【ザ・辞世】

箱庭師

第0回 はじめに

 徒然草でお馴染みの吉田兼好は、かく語る。


「春夏秋冬は順番に巡る。しかし、人の死は突然やって来るのだ。


 死は、正面から堂々とやっては来ない。背後から、忍び足で襲いかかって来るのだ。


 誰しも自分が死ぬことは知っている。

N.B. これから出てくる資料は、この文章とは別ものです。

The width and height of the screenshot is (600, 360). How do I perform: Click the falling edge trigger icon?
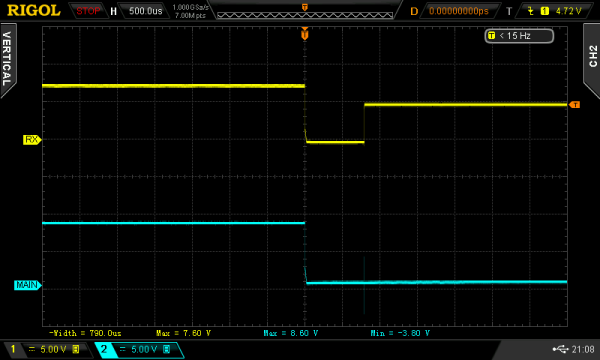(x=531, y=11)
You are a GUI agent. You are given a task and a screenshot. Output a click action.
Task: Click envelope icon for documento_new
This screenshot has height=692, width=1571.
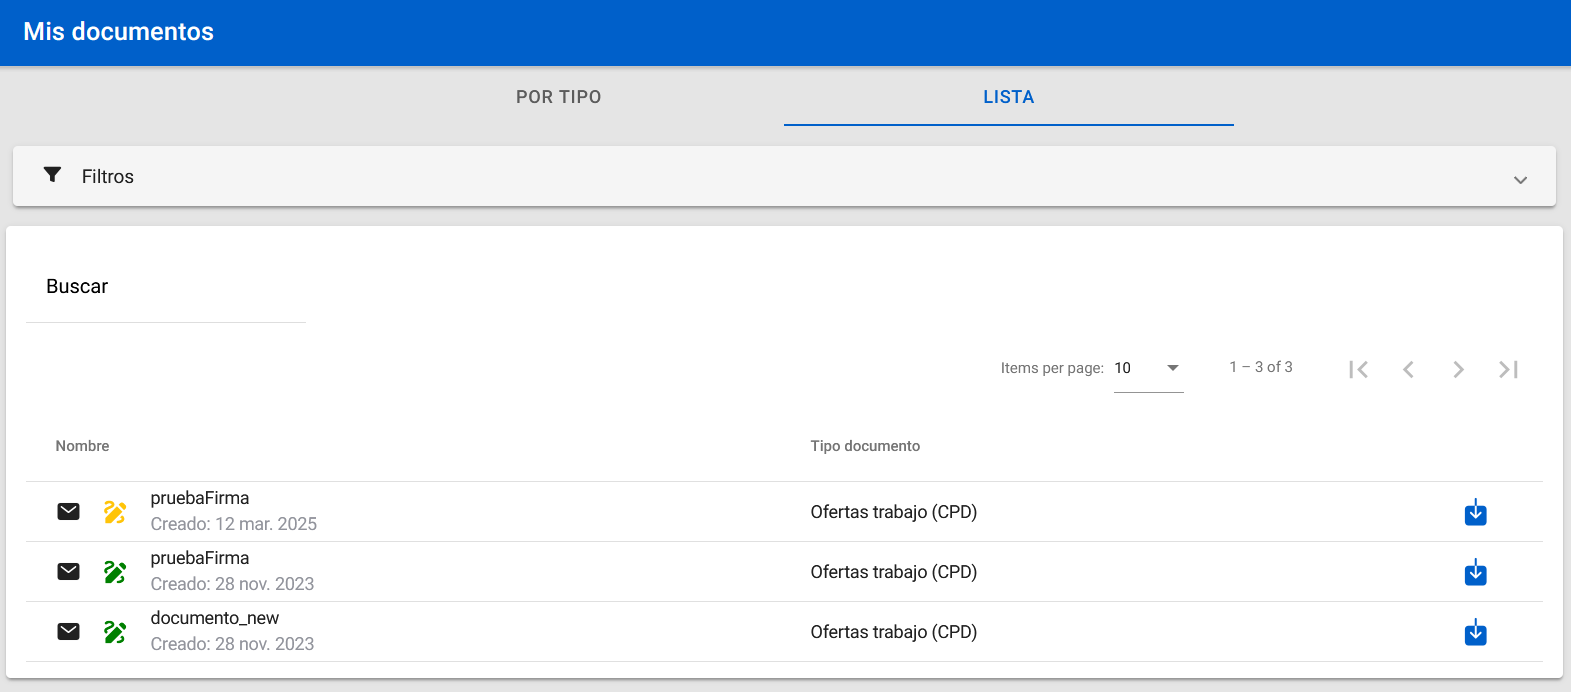point(68,632)
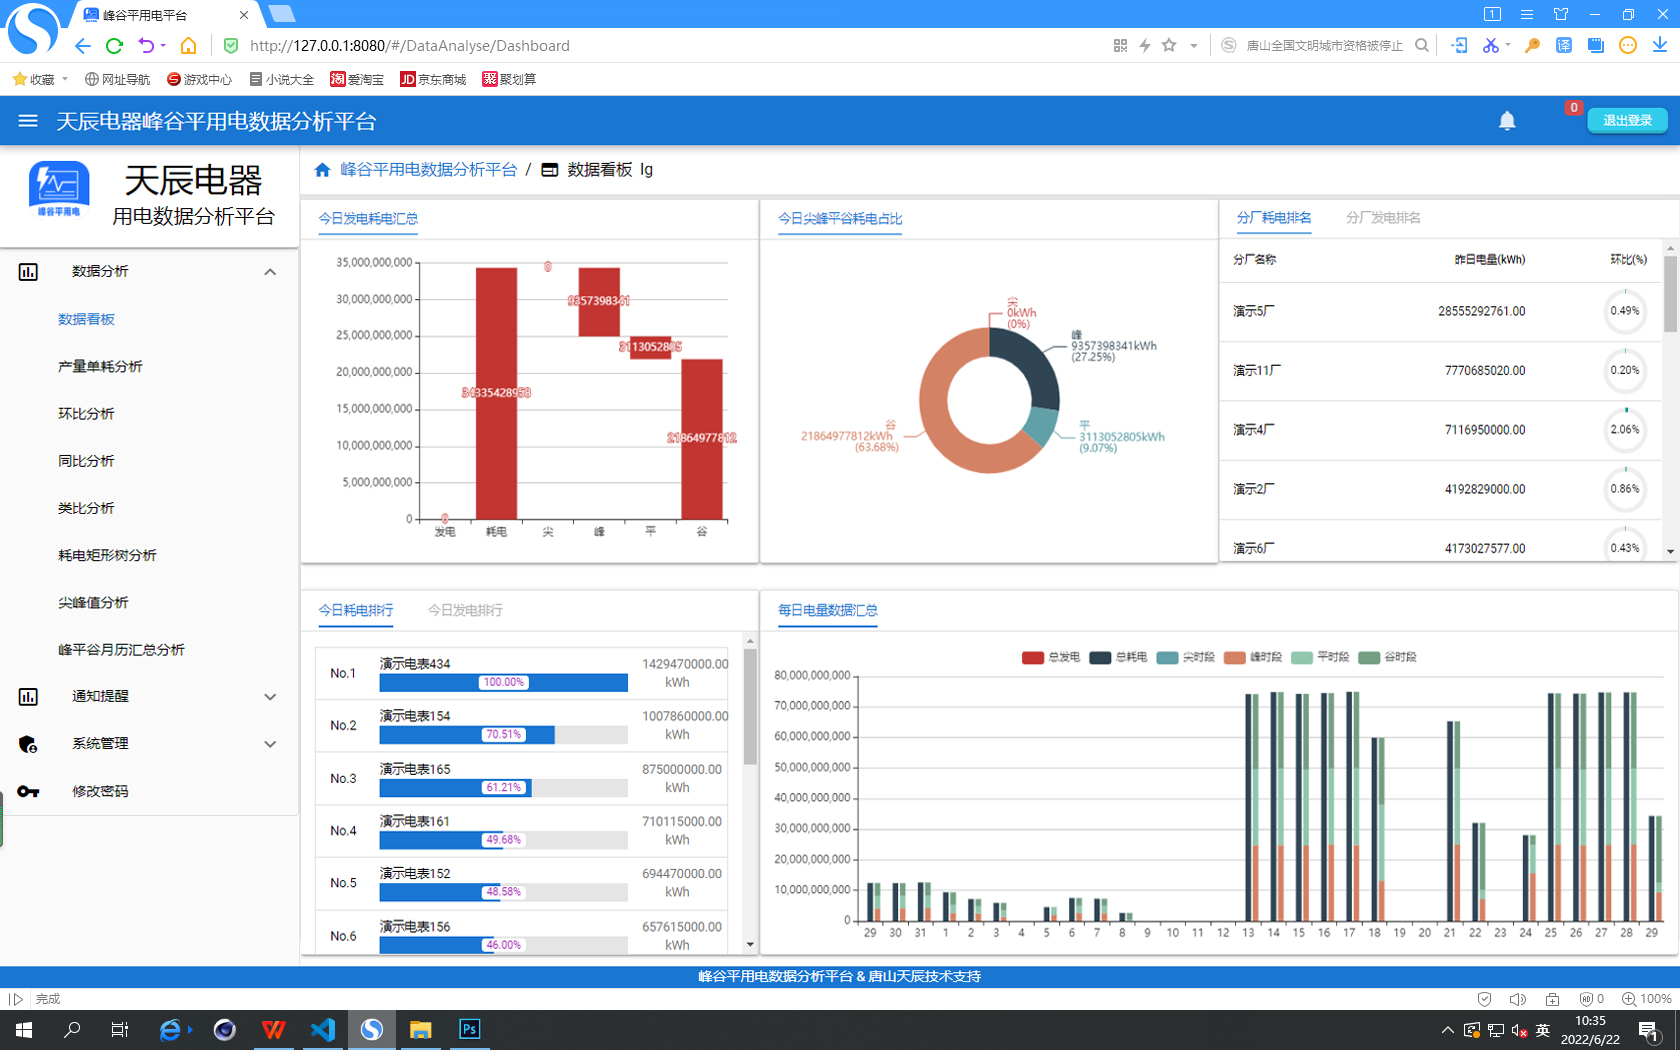Click the 退出登录 button
The image size is (1680, 1050).
[1626, 120]
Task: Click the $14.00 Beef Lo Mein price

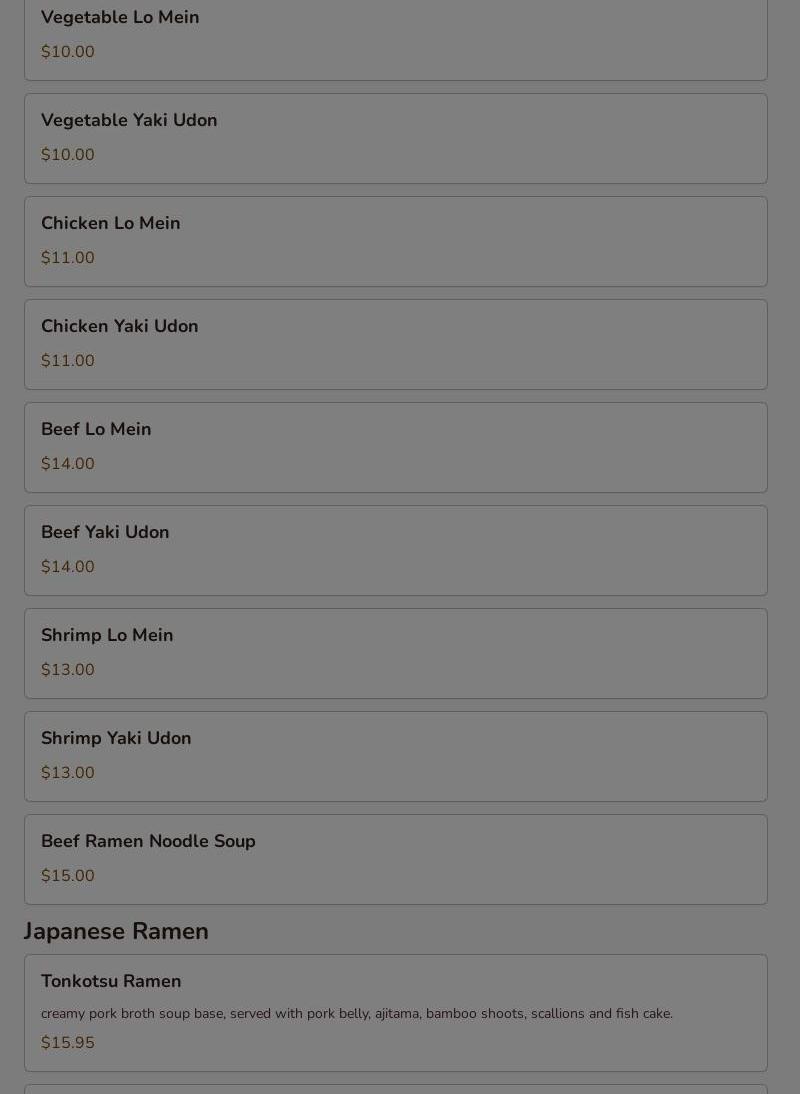Action: (68, 463)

しかし、死を現実のこととして考える間もなく、突如としてそれは訪れる……」


 中公新書「辞世のことば」中西進著

 より抄出して意訳


 *  *  *


「えっ、あいつ死んだの……!」

 

 小学生の頃、同じサッカー部員だった同級生が死んだ。

 病名は忘れたが、彼は難病を患っており、小学三年生から車椅子に、四年生になると治療に専念するため、学校に来なくなった。

 

 その彼が、六年生の時に死んだ。


 私は、四年生からサッカーを始めた。 

 だから、直に接点がなく、特に親しくもなかった。彼が、車椅子に押されて試合を見に来た時に、一言、二言喋った記憶があるが、なにを話したかまでは覚えていない。


 その彼が死んだ。


 小学生といえば、

「昨日、テレビ、何みた?」

「今日は何して遊ぶ?」

「どのアイドルが好き?」

「今から俺んちで、ゲームやろうぜ」

「晩ご飯ハンバーグ? やったぁ!」

 など、その手のひらに掴める時の砂は、せいぜい一日程度。

 それ以上は、手に余る。

 だから、夏休みの宿題は、その最終日にまとめてクエストするのだ。

 あくまでも私の話。


 その彼が死んだ。


 同級生の死は、祖父母のそれとはまったく異なる肌触りで、私に迫った。

 長じて、走馬灯という存在を知った。

 走馬灯……、なんでも……。

 六文銭を払い、三途の川の渡し船に飛び乗る直前、これまでの人生を、順番どおりかは定かでないが、大急ぎで上映してくれるサービスらしい。

 なんともロマンチックな話である。


 その彼が死んだ……。


 辞世は、その死の前に詠む、短歌や俳句、漢詩の類らしい。

 自らの人生を振り返り、死に際して、わずかな字句にその想いを託すのだ。

 肉体の滅びを前に、私という株式会社を解体し、精算書として残す。

 なんとも律儀……。



 そんな辞世に魅せられた私の、随筆となります。

 辞世の意味を解説したり、文法の蘊蓄などは披露しませんし、第一、そんなこと皆目、分かりません。

 自分なりの解釈は垂れます、がそれだけです。

 暇つぶしにお越しくださったら幸いです。